* Tarefa a cumprir
Liste todos os nomes de artistas e projetos cujas apresentações, segundo o texto para leitura, também estão incluídas no vídeo.

* Texto para leitura
----

Para os que tiverem o interesse despertado pelo texto, sugiro assistir a gravação disponível aqui no Fórum Permanente, que tem o painel registrado na íntegra. O vídeo pode facilitar a compreensão das questões levantadas por esse relato, que adotou um viés mais crítico do que descritivo. Além disso, o vídeo ainda inclui apresentações da artista holandesa Wapke Feenstra e dos projetos britânicos FACT (Foundation for Art and Creative Technology), Mixed Reality Laboratory e Active Ingredient, que escaparam ao direcionamento temático adotado.

----

* Registros brutos
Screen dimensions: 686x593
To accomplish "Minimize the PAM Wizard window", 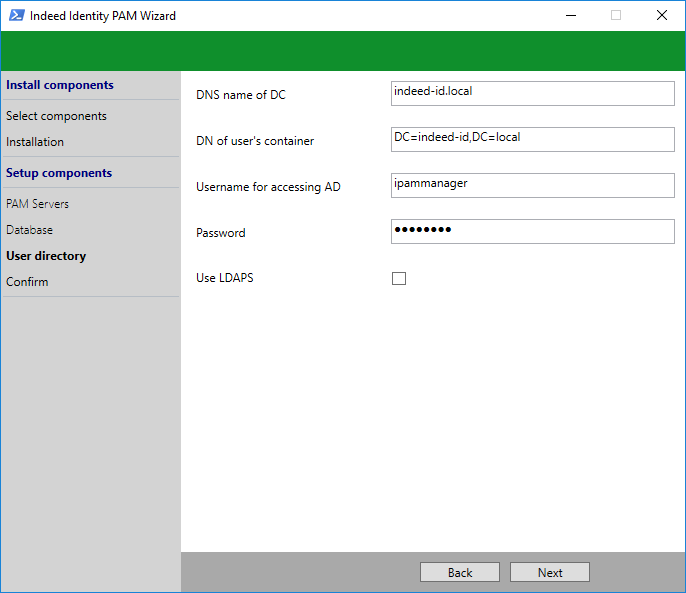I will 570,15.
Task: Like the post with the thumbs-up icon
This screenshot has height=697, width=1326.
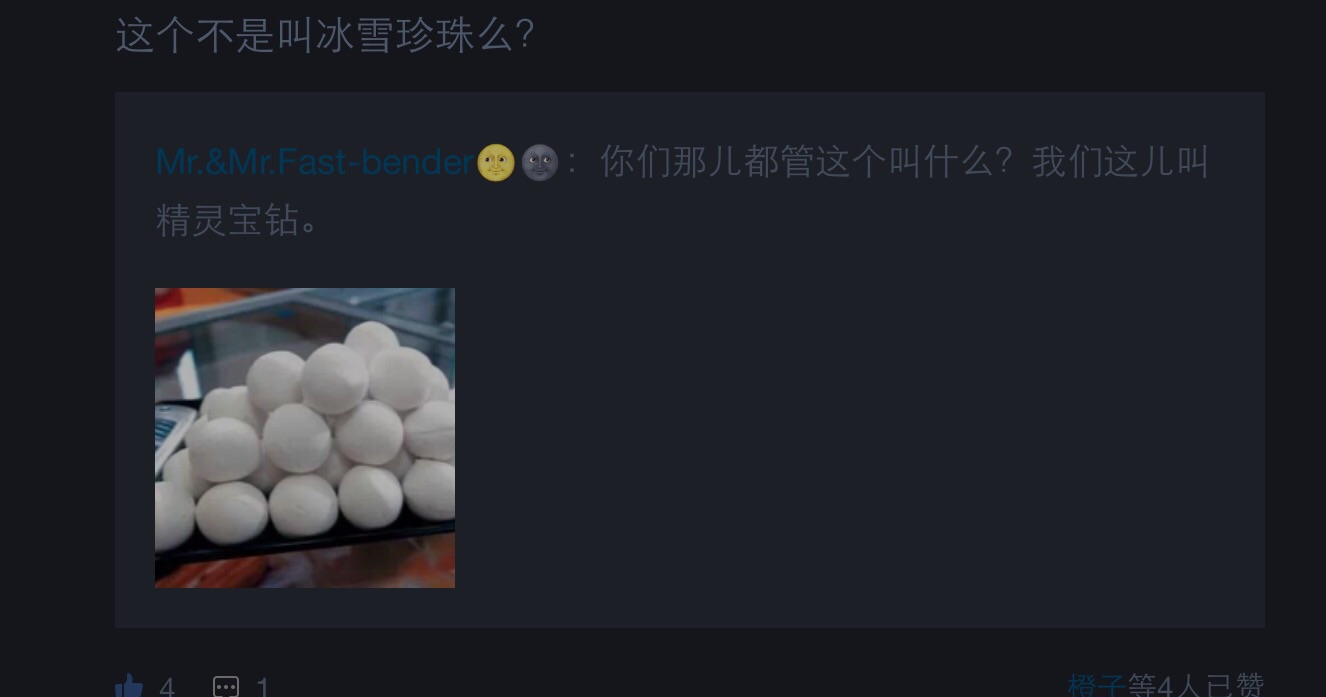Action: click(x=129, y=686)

----

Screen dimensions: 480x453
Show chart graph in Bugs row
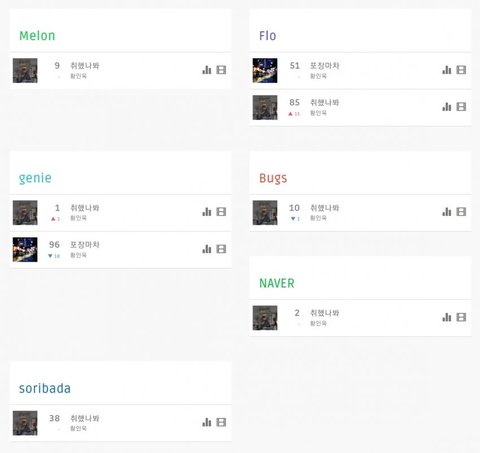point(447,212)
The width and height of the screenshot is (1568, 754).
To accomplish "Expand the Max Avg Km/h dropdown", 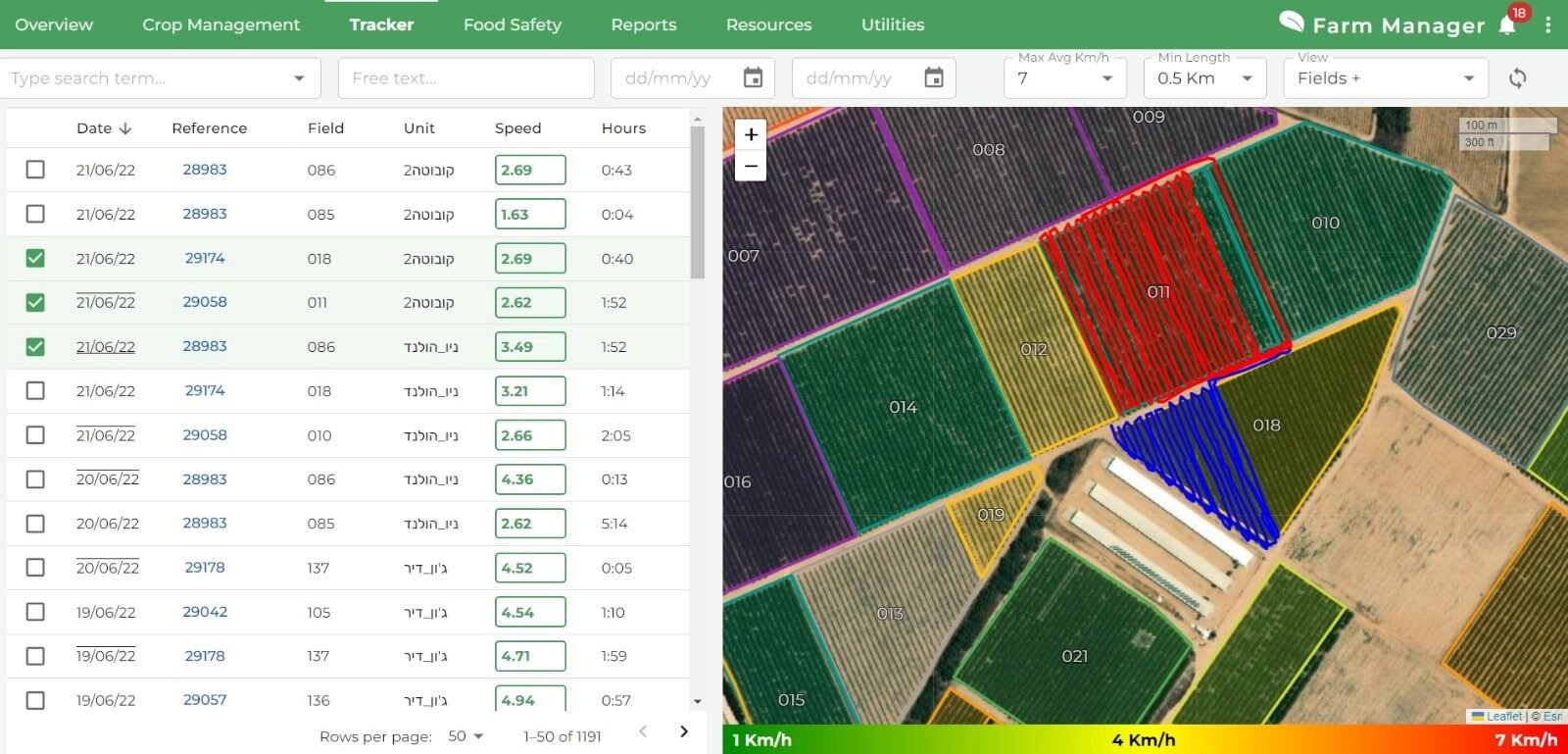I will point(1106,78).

----

* Resposta
- Wapke Feenstra
- FACT (Foundation for Art and Creative Technology)
- Mixed Reality Laboratory
- Active Ingredient